Exercise aim
Please repeat the whole listing verbatim.

Provided records

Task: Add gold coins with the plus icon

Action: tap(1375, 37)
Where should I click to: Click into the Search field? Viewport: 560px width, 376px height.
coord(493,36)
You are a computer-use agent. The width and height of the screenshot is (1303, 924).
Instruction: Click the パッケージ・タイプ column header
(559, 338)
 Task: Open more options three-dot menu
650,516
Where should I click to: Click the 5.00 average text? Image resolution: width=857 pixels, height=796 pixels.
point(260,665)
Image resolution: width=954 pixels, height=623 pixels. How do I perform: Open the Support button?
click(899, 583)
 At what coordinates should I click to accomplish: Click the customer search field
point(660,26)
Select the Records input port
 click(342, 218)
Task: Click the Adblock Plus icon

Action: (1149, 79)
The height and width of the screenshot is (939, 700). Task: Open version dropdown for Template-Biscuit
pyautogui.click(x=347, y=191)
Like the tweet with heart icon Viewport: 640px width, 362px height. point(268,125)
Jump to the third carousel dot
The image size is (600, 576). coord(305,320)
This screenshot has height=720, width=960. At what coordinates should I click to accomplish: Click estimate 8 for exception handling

Output of the task
Task: Add gold coins with the plus icon

Action: tap(1375, 37)
Where should I click to: Click into the Search field? Viewport: 560px width, 376px height.
coord(493,36)
You are a computer-use agent. The width and height of the screenshot is (1303, 924).
Instruction: Click the パッケージ・タイプ column header
(559, 338)
 Task: Open more options three-dot menu
650,516
Where should I click to: Click the 5.00 average text? Image resolution: width=857 pixels, height=796 pixels.
point(260,665)
Image resolution: width=954 pixels, height=623 pixels. How do I perform: Open the Support button?
click(899, 583)
 At what coordinates should I click to accomplish: Click the customer search field
point(660,26)
Select the Records input port
 click(342, 218)
Task: Click the Adblock Plus icon

Action: (1149, 79)
The height and width of the screenshot is (939, 700). Task: Open version dropdown for Template-Biscuit
pyautogui.click(x=347, y=191)
Like the tweet with heart icon Viewport: 640px width, 362px height. point(268,125)
Jump to the third carousel dot
The image size is (600, 576). coord(305,320)
This screenshot has height=720, width=960. At what coordinates should I click to accomplish: Click estimate 8 for exception handling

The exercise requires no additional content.